The forum is awash with the stalls of practitioners of spiritualism and religion, each competing for disciples. Man’s dependence on mind in his search for ‘truth’ is revealed for what it is. The reward is knowledge, albeit in the guise of understanding. The quest for knowledge and its evidence has become overwhelming and universal.
Nonetheless, man is troubled with doubt and uncertainty – doubtful as to what the future holds, uncertain in the control of his own destiny. We rejoice in birth, we rejoice in death of a man branded as an enemy. We grieve at our personal losses, our failed ambitions and our missed targets. We triumph in our perceived successes, missions accomplished and our profitable enterprises.
We experience emotional swings in our daily life; we hold ourselves and others responsible for the outcome of actions and events, and we are liberal in apportioning blame and criticism. No less do we congratulate others and especially ourselves and seek praise for what we have done.
Whilst man holds to the conviction that he or she is the doer, and that life is an amalgam of separate events, governed by cause and effect, he misses the spontaneity of life. Not only that. Man misses the beauty of that play of life, the play of light and sound, the transforming power of life to make the sensual real, and its intelligence to manifest the world, the mind and man himself - all illusory though: that is to say, it is not as the mind says it is.

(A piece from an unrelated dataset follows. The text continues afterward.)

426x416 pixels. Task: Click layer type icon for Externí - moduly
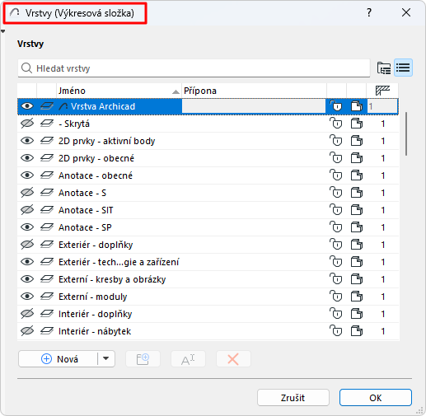47,297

There is no mistake for the cosmos happened spontaneously.
Throughout the waking state, man is governed by the thoughts of the mind. Thus, he takes as real all that he sees, hears, touches, tastes and smells - this is his reality, for the mind cannot see beyond the sensual world. Nor, astonishingly, can it know what is happening in the sensual world while it is happening, for it is never present. It lives, if at all it lives, in the past.
Knowledge, however sophisticated, cannot alter life. Mind, by virtue of its knowledge acquired by painstaking and costly research and experimentation, by its bank of proof and evidence, cannot know life – less can it understand it.
To divest mankind of its adamantine belief in mind’s authority and to begin to understand the nature of the mind, faultless as it is in every detail, is the business of enlightened beings, respected as the wise.
Understanding the nature of life, a singular and eternal flow of energy, is their realisation and life’s gift to man, who is a perfect expression of life, albeit illusory. Everything is in its place in the cosmos.
In this cosmos dawned the mind and became its centrepiece. No wonder, for the remit of mind includes all man’s sensual faculties, his or her thinking, remembering, deciding, perceiving, dreaming and reasoning, as well as mind’s very private and subjective world. Furthermore, it is through mind, fired with emotion, that religious worship is conducted wherever it is.
Thus mind is the unchallenged navigator of man, throughout his or her journey in life. This no-one would dispute, illusory though it is. Understanding this is the gateway to enlightenment.
But, if man, mind and the entire cosmos is nothing but energy - What, then, am I?